#### Task directions:
Copy out each of the rows below word for word, leaving out the pictures.

#### Supplied data:

▬▬▬

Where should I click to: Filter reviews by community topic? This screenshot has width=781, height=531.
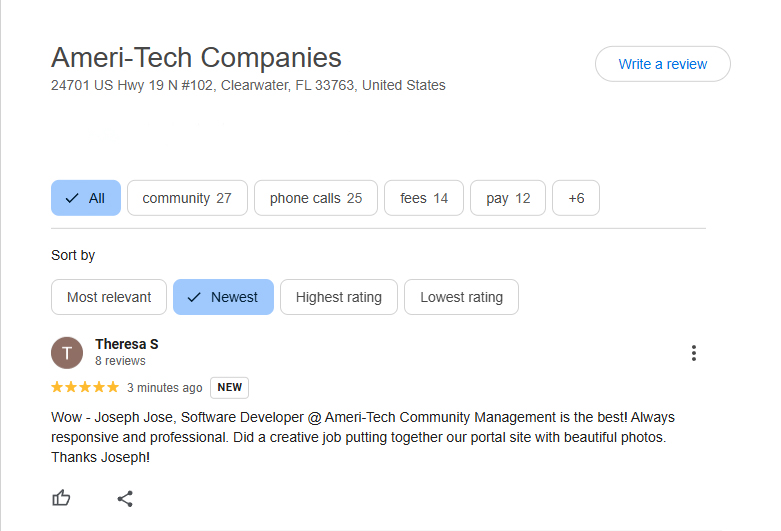click(x=187, y=198)
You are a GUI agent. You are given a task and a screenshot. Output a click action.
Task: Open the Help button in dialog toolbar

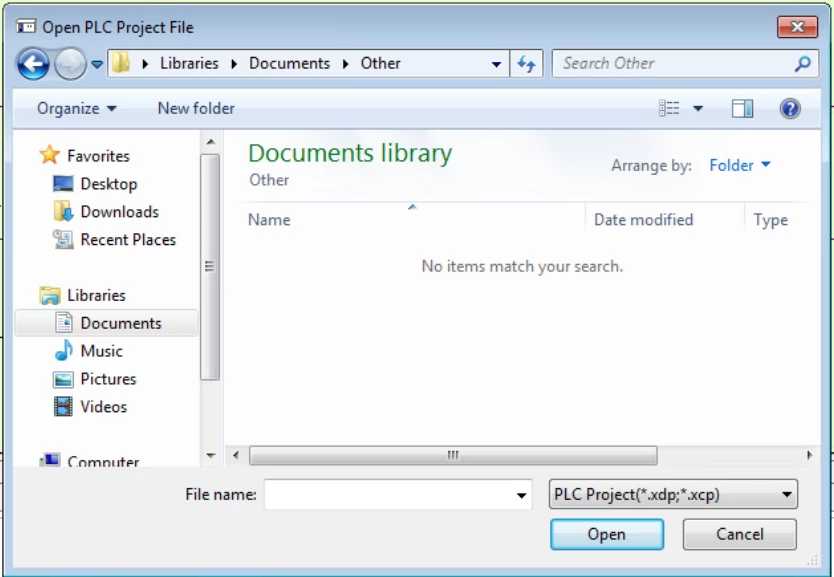[790, 108]
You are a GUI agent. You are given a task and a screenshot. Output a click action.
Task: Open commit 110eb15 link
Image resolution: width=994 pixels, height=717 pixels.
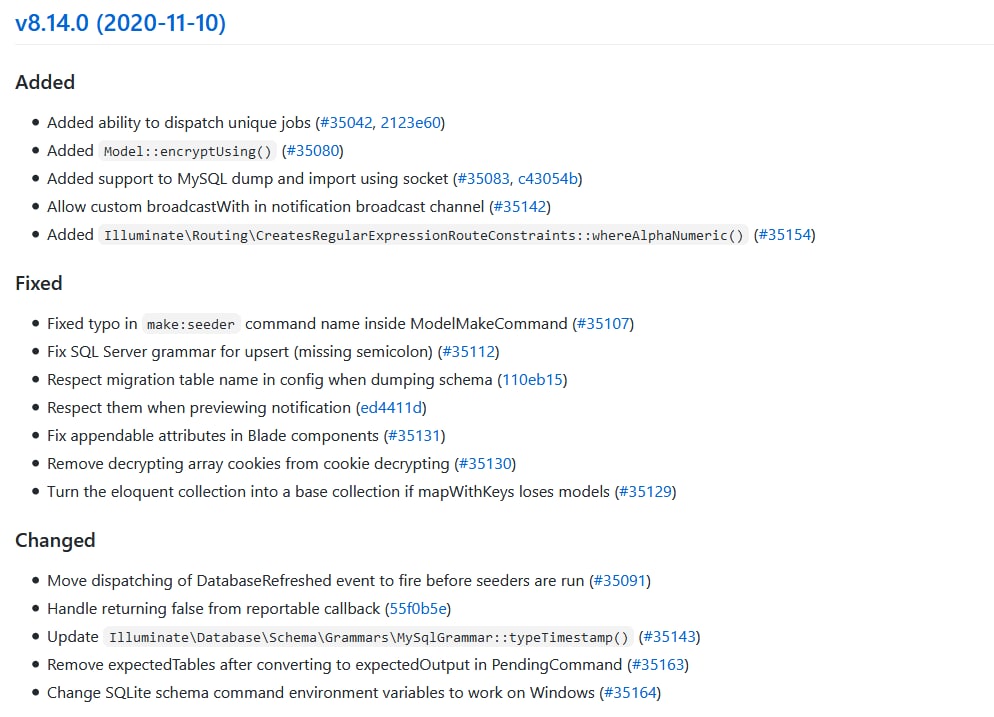534,380
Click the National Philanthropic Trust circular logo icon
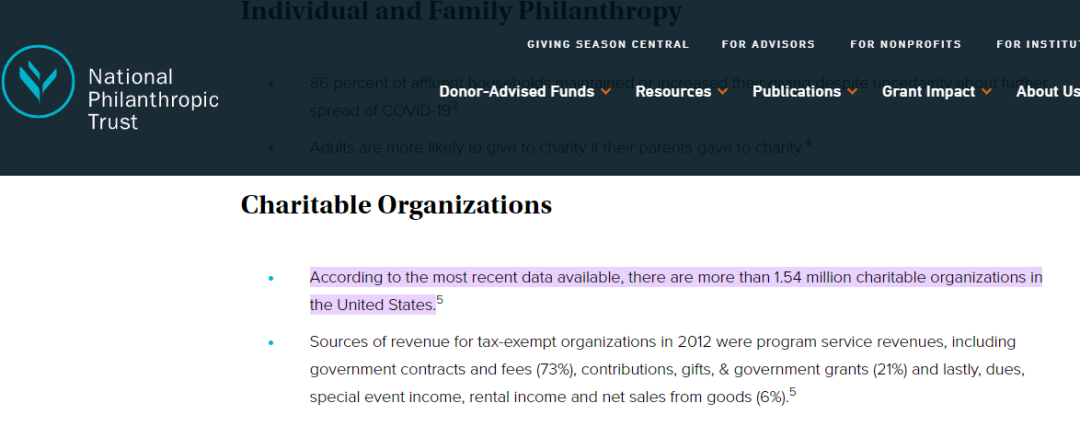 (38, 81)
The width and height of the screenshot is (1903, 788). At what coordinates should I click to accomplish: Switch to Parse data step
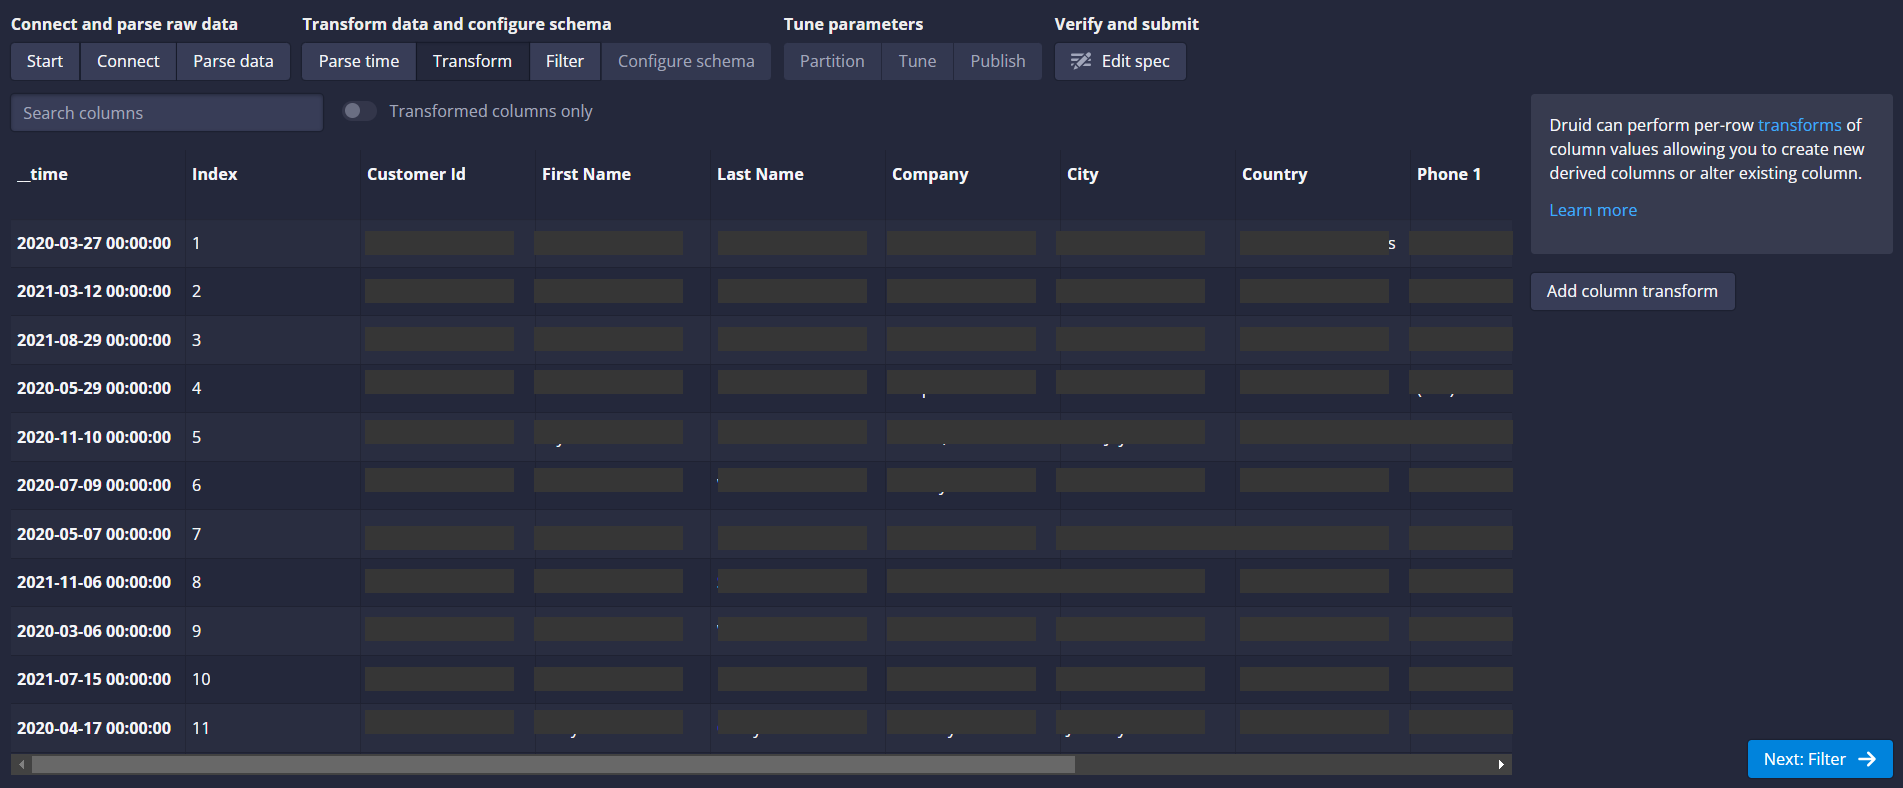point(233,61)
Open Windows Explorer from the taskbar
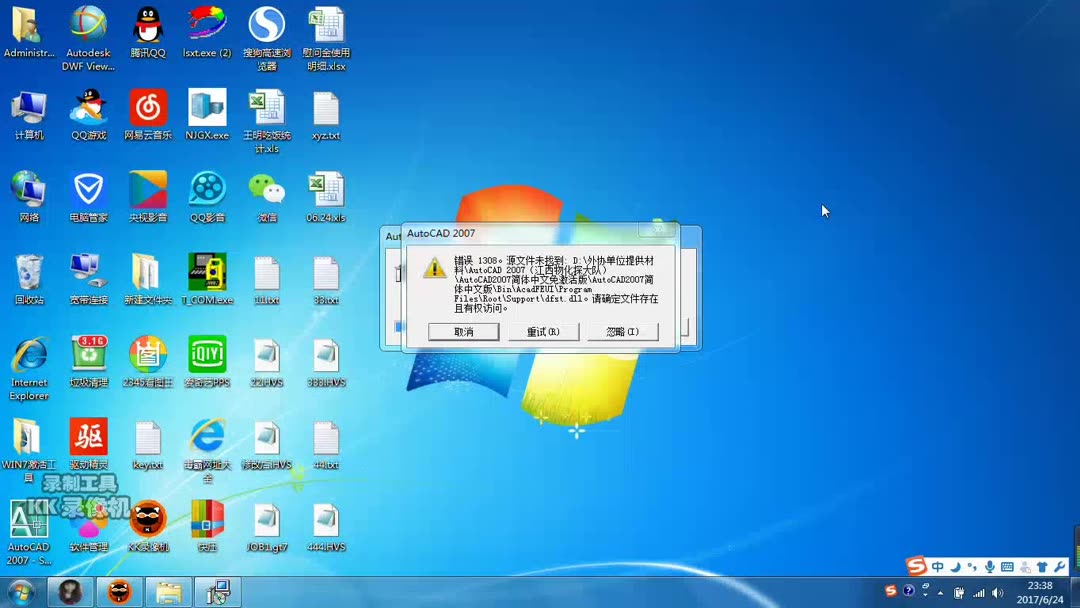This screenshot has width=1080, height=608. (x=169, y=592)
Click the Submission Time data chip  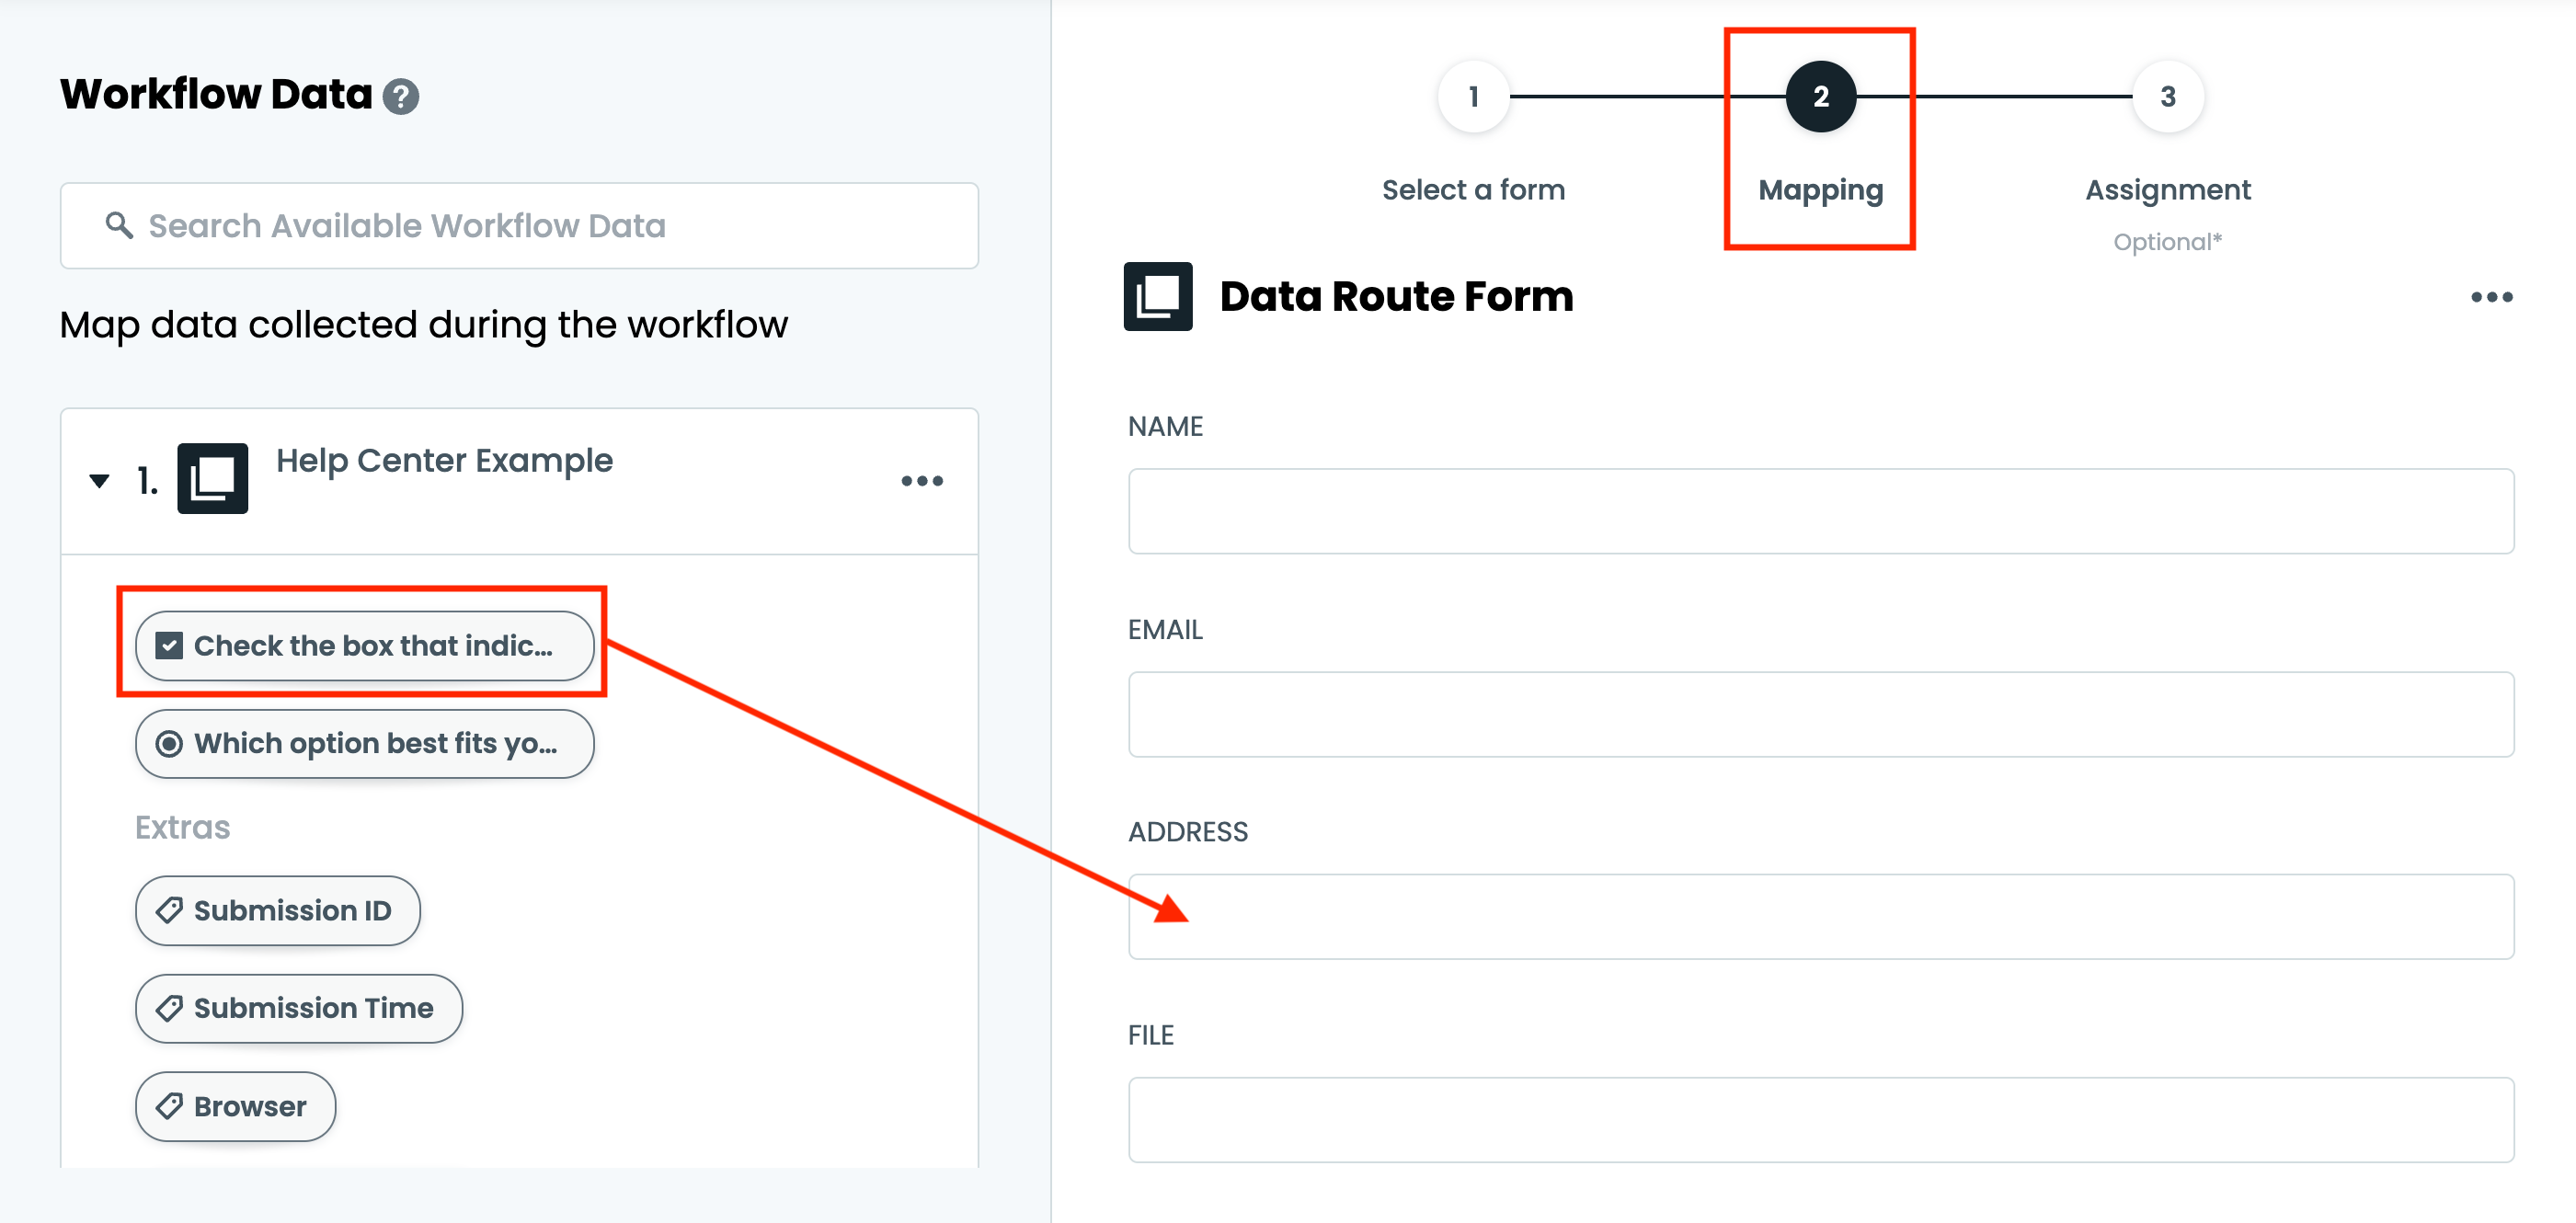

▬▬▬

#### Reply:
Where should I click to: Filter reviews by community topic? This screenshot has width=781, height=531.
click(x=187, y=198)
You are a GUI agent. You are given a task and a screenshot. Output a click action.
Task: Open the Help button in dialog toolbar

[790, 108]
You are a GUI agent. You are given a task and a screenshot. Output a click action.
Task: Open commit 110eb15 link
Image resolution: width=994 pixels, height=717 pixels.
534,380
Click the National Philanthropic Trust circular logo icon
 (38, 81)
The width and height of the screenshot is (1903, 788). At what coordinates should I click to accomplish: Switch to Parse data step
point(233,61)
Open Windows Explorer from the taskbar
This screenshot has width=1080, height=608. (x=169, y=592)
Click the Submission Time data chip  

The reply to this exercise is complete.